Le marketing international d'un tel film se pense très en amont. L’idée est de coordonner un maximum les sorties mondiales et de produire et penser chaque élément marketing pour la France comme pour l’étranger au même moment, en déclinant le moindre spot TV, trailer ou teaser et en anticipant toutes les clearances mondiales. La livraison et l’anticipation pour une parfaite synchronisation est primordiale. En effet, sur un tel film, le piratage peut nuire à la bonne exploitation du film. Par conséquent il est essentiel d'inciter nos distributeurs à sortir au plus proche de la sortie France, ce qui a été le cas sur la majorité des pays échelonnés sur le mois de février 2023, un peu comme un blockbuster. Opération titanesque et réussie !
La dimension du film, un budget de 64M€, fait d’Astérix un des plus gros budgets du cinéma français. A-t-on la sensation, au moment de la mise sur le marché, qu’un tel investissement se manie avec d’infinies précautions et qu’on n'a aucun droit à l’erreur ?
La franchise avait besoin d’être renouvelée après 10 ans sans film live, mais elle conservait toujours une forte attractivité auprès des acheteurs. Le script et le casting ont tout de suite plu, ce qui a permis de sécuriser de nombreux territoires importants en amont avant le tournage comme par exemple l’Allemagne, l'Espagne, l'Italie ou encore la Pologne, sans oublier Netflix qui nous accompagne sur un bloc de pays. Nous sommes toujours exigeants avec nous-mêmes, quel que soit le film, mais nous faisons aussi ce métier pour ce genre de challenge !

Travail demandé
**a)** Répondez aux questions suivantes d'après l'extrait sur Astérix.
(i) Quel est le budget du film ?
(ii) Sur quel mois les sorties dans la majorité des pays ont-elles été échelonnées ?
(iii) Pendant combien d'années la franchise est-elle restée sans film live ?
**b)** Les affirmations suivantes sont-elles conformes à l'extrait sur Astérix ? Répondez par oui ou par non et citez les mots de l'extrait qui permettent de trancher.
(i) Le film dispose d'un budget de 64 M€.
(ii) L'Allemagne n'a été sécurisée qu'après le tournage.
(iii) Le piratage ne représente aucun risque pour l'exploitation d'un tel film.
**c)** Poursuivez l'extrait sur Astérix après sa dernière phrase.

Données présentées
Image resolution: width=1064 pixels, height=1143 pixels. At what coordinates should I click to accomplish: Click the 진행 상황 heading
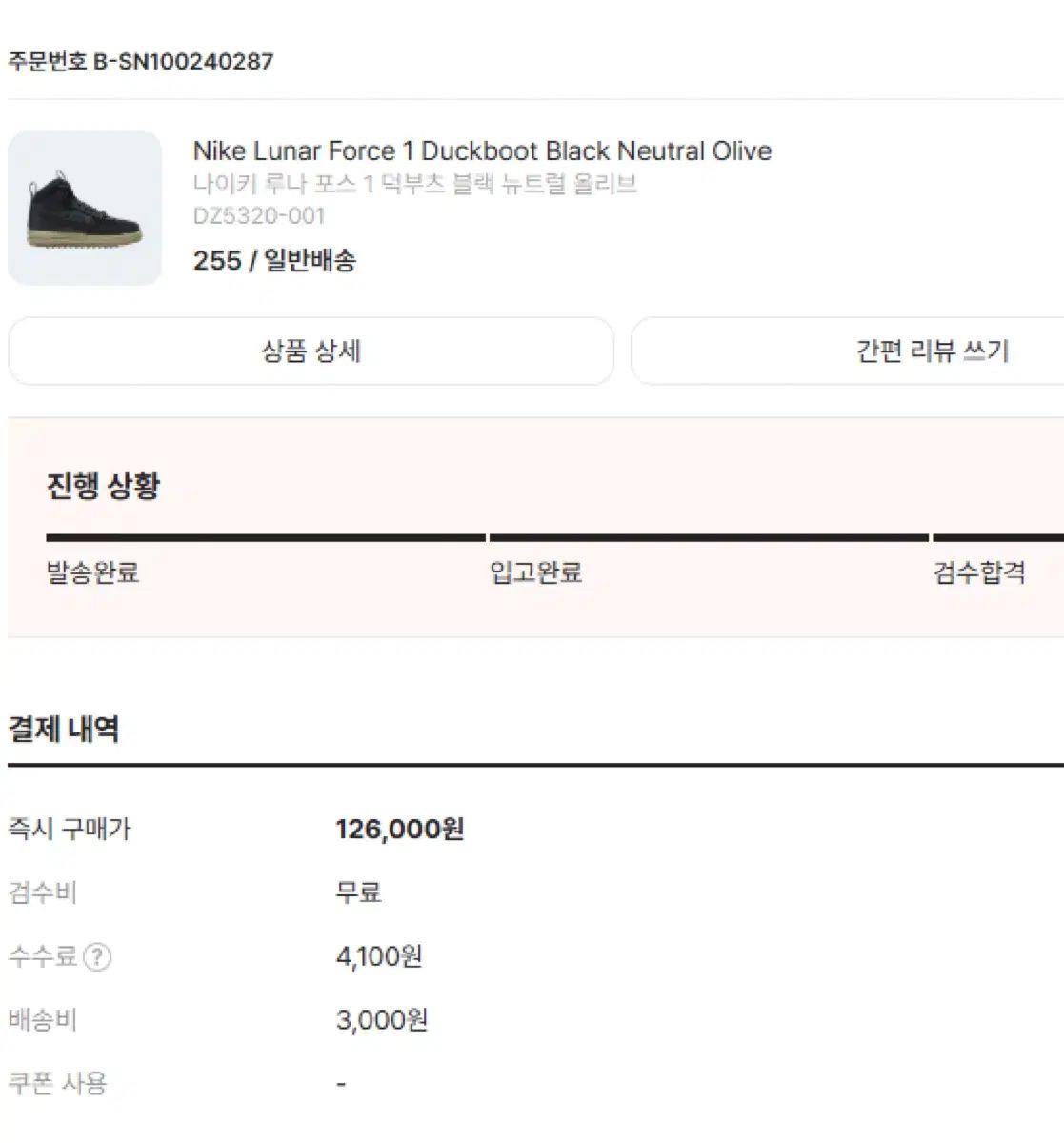pyautogui.click(x=103, y=487)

Corrigé
**a)**
(i) 64M€.
(ii) Février 2023.
(iii) 10 ans.

**b)**
(i) Oui : « un budget de 64M€ ».
(ii) Non : « sécuriser de nombreux territoires importants en amont avant le tournage comme par exemple l’Allemagne ».
(iii) Non : « le piratage peut nuire à la bonne exploitation du film ».

**c)**
S’agissait-il d’un film "cher" pour les distributeurs étrangers ?
Le film a été mis sur le marché en tenant compte de son budget, au moment où nous avions un scénario satisfaisant et un casting solide. Cela représente certes un investissement important pour chaque distributeur, d’autant qu'ils doivent également prévoir leurs dépenses marketing. Il a donc été essentiel de cibler les distributeurs les plus à même de travailler un tel film. L’expérience de chacun et sa place dans son marché local est primordiale, ainsi que la date de sortie choisie pour éviter une concurrence trop importante.
Astérix est un film grand public, qui ne passe par aucun festival avant sa sortie. Comment s’organise la notoriété du film hors de la France ? Via des déplacements d’artistes ? Des avant-premières ? Y a-t-il eu des opérations spéciales autour du film ?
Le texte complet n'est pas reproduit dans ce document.